By Arno Cornelissen
Committing to a comedy show scares me senseless. I’m always afraid that I’ll get stuck in a room with a lousy comedian who doesn’t know how to take a hint; awkwardness, jokes that fail to land, sweating bullets. Dude! Wa’s my bakkie? set my sceptical mind at ease.
I laugh with the rest of the audience from the moment the house rules are explained right till the end of Dean September’s (mis)ventures. Die windgat lightly – played by Jeremeo Le Cordeur – is the good kind of fool behind the script and the face.
Getting your first car is a ‘nca’ feeling. The lighting illuminates Dean’s sparkling eyes as he receives the Nissan 1400 as a 21st birthday present. Years later, when he discovers that his beloved bakkie has been stolen, Dean recollects his experiences attached to those wheels. Sound and a series of voice overs are used and provide more context to Dean and the people he remembers.
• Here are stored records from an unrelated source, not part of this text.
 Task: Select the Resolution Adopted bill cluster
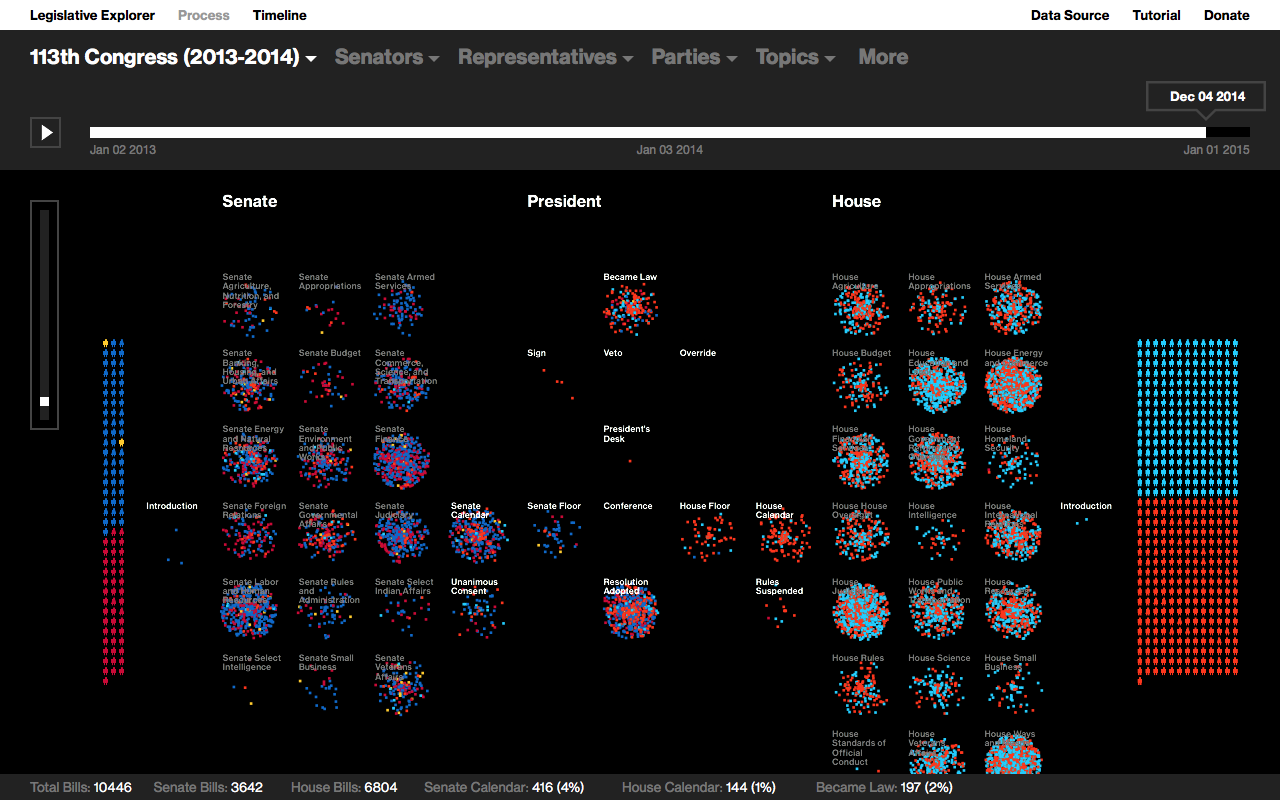pyautogui.click(x=630, y=613)
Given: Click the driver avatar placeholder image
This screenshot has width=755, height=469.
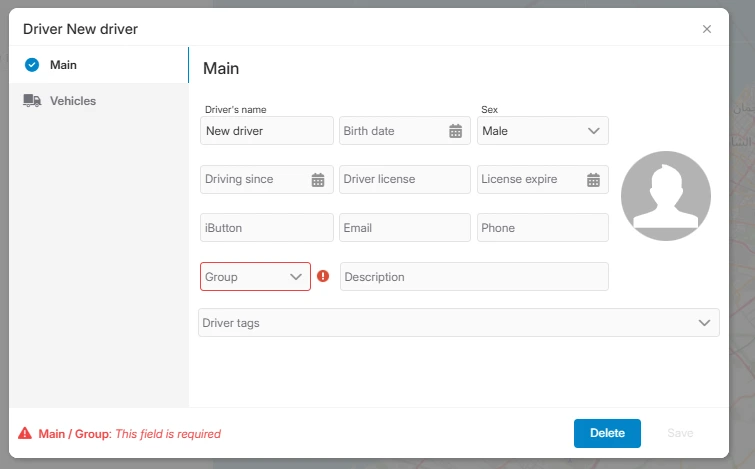Looking at the screenshot, I should (665, 196).
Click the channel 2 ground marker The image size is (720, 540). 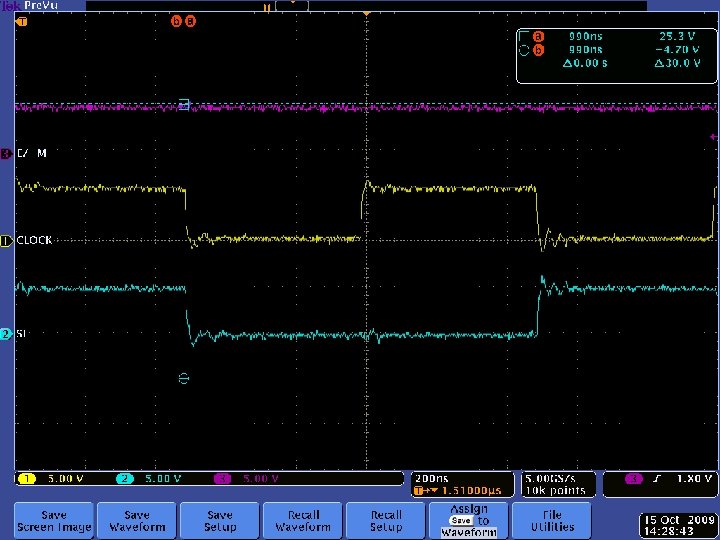click(x=6, y=334)
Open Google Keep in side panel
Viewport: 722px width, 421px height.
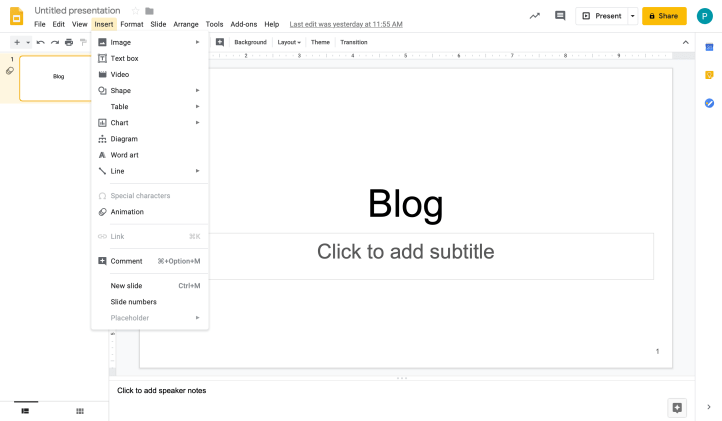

The stage has minimal frills, and each prop is tactfully used to convey the setting of the differing scenes. The props are not a crutch; Dean is funny enough without them. Instead, he uses them in a balanced way, switching from storytelling to cruising around the streets at night in his beloved Nissan bakkie. The full moon shines bright through the perfectly positioned projector, along with the ever-present road sign:
R101 – Klapmuts – Paarl
Some scenes begin with a view of disaster. Poor Dean must relive these moments – like a car crash (with superficial wounds) happening in slow motion before your eyes.
As a born-and-raised Afrikaans boy, with an ouma with an adoration for Afrikaans art, Dude! Wa’s my bakkie? revived my love of the language. It is the first Afrikaans performance I have seen at Fest. The script, realised through Dean, even makes me second-guess my commitment to English as my preferred writing language. Partykeer is daar niks beter as ‘n Afrikaanse floekwoord of ‘n bietjie Cape Town slang nie. Dean’s stories and wisecracks, combined with his tjor’s lights and sound, make every bit of Dude! Wa’s my bakkie? worth watching. It takes the audience down a ‘Gangster’s Paradise’ memory lane. Yet, don’t expect any profound messages. Dean’s just there to make us laugh, not become the next Greta Thunberg.